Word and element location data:
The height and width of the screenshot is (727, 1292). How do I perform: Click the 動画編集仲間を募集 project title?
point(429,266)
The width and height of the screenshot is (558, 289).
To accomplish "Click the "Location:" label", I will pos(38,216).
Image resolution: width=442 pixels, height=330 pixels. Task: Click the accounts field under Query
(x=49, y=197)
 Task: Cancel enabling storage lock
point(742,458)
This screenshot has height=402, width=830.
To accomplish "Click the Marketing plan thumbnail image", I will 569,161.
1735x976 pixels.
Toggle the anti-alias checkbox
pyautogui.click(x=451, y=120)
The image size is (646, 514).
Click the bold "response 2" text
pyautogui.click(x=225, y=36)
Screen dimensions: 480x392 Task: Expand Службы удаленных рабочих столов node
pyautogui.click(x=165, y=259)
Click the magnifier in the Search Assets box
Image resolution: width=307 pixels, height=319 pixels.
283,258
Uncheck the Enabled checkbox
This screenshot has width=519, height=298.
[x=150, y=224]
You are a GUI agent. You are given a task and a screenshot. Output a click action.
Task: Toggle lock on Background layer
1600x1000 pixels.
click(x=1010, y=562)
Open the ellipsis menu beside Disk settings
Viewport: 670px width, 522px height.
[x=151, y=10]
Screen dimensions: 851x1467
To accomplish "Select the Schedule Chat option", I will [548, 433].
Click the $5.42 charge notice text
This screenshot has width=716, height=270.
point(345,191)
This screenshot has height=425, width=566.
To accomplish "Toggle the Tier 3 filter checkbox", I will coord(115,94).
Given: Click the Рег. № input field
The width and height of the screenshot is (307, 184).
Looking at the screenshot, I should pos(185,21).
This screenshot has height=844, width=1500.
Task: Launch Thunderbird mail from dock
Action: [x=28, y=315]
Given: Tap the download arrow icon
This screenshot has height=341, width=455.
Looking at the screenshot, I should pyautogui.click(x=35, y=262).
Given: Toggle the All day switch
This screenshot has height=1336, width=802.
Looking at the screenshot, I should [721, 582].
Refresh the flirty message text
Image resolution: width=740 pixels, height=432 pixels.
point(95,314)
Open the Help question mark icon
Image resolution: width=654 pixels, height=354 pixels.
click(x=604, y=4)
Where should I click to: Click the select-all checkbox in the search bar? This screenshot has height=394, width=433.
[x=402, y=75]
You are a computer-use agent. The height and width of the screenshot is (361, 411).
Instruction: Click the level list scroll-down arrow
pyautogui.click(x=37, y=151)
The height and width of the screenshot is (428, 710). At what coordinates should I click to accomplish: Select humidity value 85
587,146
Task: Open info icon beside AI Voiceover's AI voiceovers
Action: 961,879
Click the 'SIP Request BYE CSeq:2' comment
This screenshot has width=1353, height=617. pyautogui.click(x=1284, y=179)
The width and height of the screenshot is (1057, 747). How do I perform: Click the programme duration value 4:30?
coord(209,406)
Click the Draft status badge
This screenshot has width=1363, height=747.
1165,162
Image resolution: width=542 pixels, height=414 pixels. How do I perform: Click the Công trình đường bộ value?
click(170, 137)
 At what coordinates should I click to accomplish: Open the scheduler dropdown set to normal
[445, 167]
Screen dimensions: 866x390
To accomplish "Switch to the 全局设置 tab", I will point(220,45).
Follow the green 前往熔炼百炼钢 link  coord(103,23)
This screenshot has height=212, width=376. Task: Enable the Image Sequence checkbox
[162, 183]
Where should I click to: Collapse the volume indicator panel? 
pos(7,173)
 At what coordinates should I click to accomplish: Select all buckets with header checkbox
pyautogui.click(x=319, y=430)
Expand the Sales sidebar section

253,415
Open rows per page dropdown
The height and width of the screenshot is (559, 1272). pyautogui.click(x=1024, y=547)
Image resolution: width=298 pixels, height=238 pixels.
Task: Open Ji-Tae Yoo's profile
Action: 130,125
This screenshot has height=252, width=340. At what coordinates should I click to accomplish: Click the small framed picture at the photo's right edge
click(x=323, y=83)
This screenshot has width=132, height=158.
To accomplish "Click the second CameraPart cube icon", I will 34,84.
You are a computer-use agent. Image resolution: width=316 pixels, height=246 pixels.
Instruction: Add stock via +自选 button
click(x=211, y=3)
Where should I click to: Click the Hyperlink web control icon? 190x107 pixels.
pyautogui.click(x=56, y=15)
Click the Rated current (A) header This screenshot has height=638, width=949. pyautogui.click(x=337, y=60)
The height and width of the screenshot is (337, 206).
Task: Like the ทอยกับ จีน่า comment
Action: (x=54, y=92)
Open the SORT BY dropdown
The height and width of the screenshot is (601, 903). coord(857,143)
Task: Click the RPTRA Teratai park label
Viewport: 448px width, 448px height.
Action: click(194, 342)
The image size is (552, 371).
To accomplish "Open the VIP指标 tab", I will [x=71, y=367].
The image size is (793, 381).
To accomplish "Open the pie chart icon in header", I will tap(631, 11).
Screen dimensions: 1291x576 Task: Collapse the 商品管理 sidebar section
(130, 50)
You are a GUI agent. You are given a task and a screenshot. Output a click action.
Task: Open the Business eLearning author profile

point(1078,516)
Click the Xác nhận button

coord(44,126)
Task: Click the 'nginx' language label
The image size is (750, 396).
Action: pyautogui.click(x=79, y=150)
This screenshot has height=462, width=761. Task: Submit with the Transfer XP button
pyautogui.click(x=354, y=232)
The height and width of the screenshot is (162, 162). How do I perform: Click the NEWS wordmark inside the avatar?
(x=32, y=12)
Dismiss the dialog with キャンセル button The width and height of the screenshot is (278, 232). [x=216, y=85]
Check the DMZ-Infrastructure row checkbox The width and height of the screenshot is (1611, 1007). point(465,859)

▶ Task objective: Rewrite the material above as a Markdown table with the columns "Row" and "Line", one numbered row per line, omitting blank lines.

▶ Solution to this problem:
| Row | Line |
|---|---|
| 1 | The height and width of the screenshot is (727, 1292). How do I perform: Click the 動画編集仲間を募集 project title? |
| 2 | point(429,266) |
| 3 | The width and height of the screenshot is (558, 289). |
| 4 | To accomplish "Click the "Location:" label", I will pos(38,216). |
| 5 | Image resolution: width=442 pixels, height=330 pixels. Task: Click the accounts field under Query |
| 6 | (x=49, y=197) |
| 7 |  Task: Cancel enabling storage lock |
| 8 | point(742,458) |
| 9 | This screenshot has height=402, width=830. |
| 10 | To accomplish "Click the Marketing plan thumbnail image", I will 569,161. |
| 11 | 1735x976 pixels. |
| 12 | Toggle the anti-alias checkbox |
| 13 | pyautogui.click(x=451, y=120) |
| 14 | The image size is (646, 514). |
| 15 | Click the bold "response 2" text |
| 16 | pyautogui.click(x=225, y=36) |
| 17 | Screen dimensions: 480x392 Task: Expand Службы удаленных рабочих столов node |
| 18 | pyautogui.click(x=165, y=259) |
| 19 | Click the magnifier in the Search Assets box |
| 20 | Image resolution: width=307 pixels, height=319 pixels. |
| 21 | 283,258 |
| 22 | Uncheck the Enabled checkbox |
| 23 | This screenshot has width=519, height=298. |
| 24 | [x=150, y=224] |
| 25 | You are a GUI agent. You are given a task and a screenshot. Output a click action. |
| 26 | Task: Toggle lock on Background layer |
| 27 | 1600x1000 pixels. |
| 28 | click(x=1010, y=562) |
| 29 | Open the ellipsis menu beside Disk settings |
| 30 | Viewport: 670px width, 522px height. |
| 31 | [x=151, y=10] |
| 32 | Screen dimensions: 851x1467 |
| 33 | To accomplish "Select the Schedule Chat option", I will [548, 433]. |
| 34 | Click the $5.42 charge notice text |
| 35 | This screenshot has width=716, height=270. |
| 36 | point(345,191) |
| 37 | This screenshot has height=425, width=566. |
| 38 | To accomplish "Toggle the Tier 3 filter checkbox", I will coord(115,94). |
| 39 | Given: Click the Рег. № input field |
| 40 | The width and height of the screenshot is (307, 184). |
| 41 | Looking at the screenshot, I should pos(185,21). |
| 42 | This screenshot has height=844, width=1500. |
| 43 | Task: Launch Thunderbird mail from dock |
| 44 | Action: [x=28, y=315] |
| 45 | Given: Tap the download arrow icon |
| 46 | This screenshot has height=341, width=455. |
| 47 | Looking at the screenshot, I should pyautogui.click(x=35, y=262). |
| 48 | Given: Toggle the All day switch |
| 49 | This screenshot has height=1336, width=802. |
| 50 | Looking at the screenshot, I should [721, 582]. |
| 51 | Refresh the flirty message text |
| 52 | Image resolution: width=740 pixels, height=432 pixels. |
| 53 | point(95,314) |
| 54 | Open the Help question mark icon |
| 55 | Image resolution: width=654 pixels, height=354 pixels. |
| 56 | click(x=604, y=4) |
| 57 | Where should I click to: Click the select-all checkbox in the search bar? This screenshot has height=394, width=433. |
| 58 | [x=402, y=75] |
| 59 | You are a computer-use agent. The height and width of the screenshot is (361, 411). |
| 60 | Instruction: Click the level list scroll-down arrow |
| 61 | pyautogui.click(x=37, y=151) |
| 62 | The height and width of the screenshot is (428, 710). At what coordinates should I click to accomplish: Select humidity value 85 |
| 63 | 587,146 |
| 64 | Task: Open info icon beside AI Voiceover's AI voiceovers |
| 65 | Action: 961,879 |
| 66 | Click the 'SIP Request BYE CSeq:2' comment |
| 67 | This screenshot has width=1353, height=617. pyautogui.click(x=1284, y=179) |
| 68 | The width and height of the screenshot is (1057, 747). How do I perform: Click the programme duration value 4:30? |
| 69 | coord(209,406) |
| 70 | Click the Draft status badge |
| 71 | This screenshot has width=1363, height=747. |
| 72 | 1165,162 |
| 73 | Image resolution: width=542 pixels, height=414 pixels. How do I perform: Click the Công trình đường bộ value? |
| 74 | click(170, 137) |
| 75 |  At what coordinates should I click to accomplish: Open the scheduler dropdown set to normal |
| 76 | [445, 167] |
| 77 | Screen dimensions: 866x390 |
| 78 | To accomplish "Switch to the 全局设置 tab", I will point(220,45). |
| 79 | Follow the green 前往熔炼百炼钢 link  coord(103,23) |
| 80 | This screenshot has height=212, width=376. Task: Enable the Image Sequence checkbox |
| 81 | [162, 183] |
| 82 | Where should I click to: Collapse the volume indicator panel?  |
| 83 | pos(7,173) |
| 84 |  At what coordinates should I click to accomplish: Select all buckets with header checkbox |
| 85 | pyautogui.click(x=319, y=430) |
| 86 | Expand the Sales sidebar section |
| 87 | 253,415 |
| 88 | Open rows per page dropdown |
| 89 | The height and width of the screenshot is (559, 1272). pyautogui.click(x=1024, y=547) |
| 90 | Image resolution: width=298 pixels, height=238 pixels. |
| 91 | Task: Open Ji-Tae Yoo's profile |
| 92 | Action: 130,125 |
| 93 | This screenshot has height=252, width=340. At what coordinates should I click to accomplish: Click the small framed picture at the photo's right edge |
| 94 | click(x=323, y=83) |
| 95 | This screenshot has width=132, height=158. |
| 96 | To accomplish "Click the second CameraPart cube icon", I will 34,84. |
| 97 | You are a computer-use agent. Image resolution: width=316 pixels, height=246 pixels. |
| 98 | Instruction: Add stock via +自选 button |
| 99 | click(x=211, y=3) |
| 100 | Where should I click to: Click the Hyperlink web control icon? 190x107 pixels. |
| 101 | pyautogui.click(x=56, y=15) |
| 102 | Click the Rated current (A) header This screenshot has height=638, width=949. pyautogui.click(x=337, y=60) |
| 103 | The height and width of the screenshot is (337, 206). |
| 104 | Task: Like the ทอยกับ จีน่า comment |
| 105 | Action: (x=54, y=92) |
| 106 | Open the SORT BY dropdown |
| 107 | The height and width of the screenshot is (601, 903). coord(857,143) |
| 108 | Task: Click the RPTRA Teratai park label |
| 109 | Viewport: 448px width, 448px height. |
| 110 | Action: click(194, 342) |
| 111 | The image size is (552, 371). |
| 112 | To accomplish "Open the VIP指标 tab", I will [x=71, y=367]. |
| 113 | The image size is (793, 381). |
| 114 | To accomplish "Open the pie chart icon in header", I will tap(631, 11). |
| 115 | Screen dimensions: 1291x576 Task: Collapse the 商品管理 sidebar section |
| 116 | (130, 50) |
| 117 | You are a GUI agent. You are given a task and a screenshot. Output a click action. |
| 118 | Task: Open the Business eLearning author profile |
| 119 | point(1078,516) |
| 120 | Click the Xác nhận button |
| 121 | coord(44,126) |
| 122 | Task: Click the 'nginx' language label |
| 123 | The image size is (750, 396). |
| 124 | Action: pyautogui.click(x=79, y=150) |
| 125 | This screenshot has height=462, width=761. Task: Submit with the Transfer XP button |
| 126 | pyautogui.click(x=354, y=232) |
| 127 | The height and width of the screenshot is (162, 162). How do I perform: Click the NEWS wordmark inside the avatar? |
| 128 | (x=32, y=12) |
| 129 | Dismiss the dialog with キャンセル button The width and height of the screenshot is (278, 232). [x=216, y=85] |
| 130 | Check the DMZ-Infrastructure row checkbox The width and height of the screenshot is (1611, 1007). point(465,859) |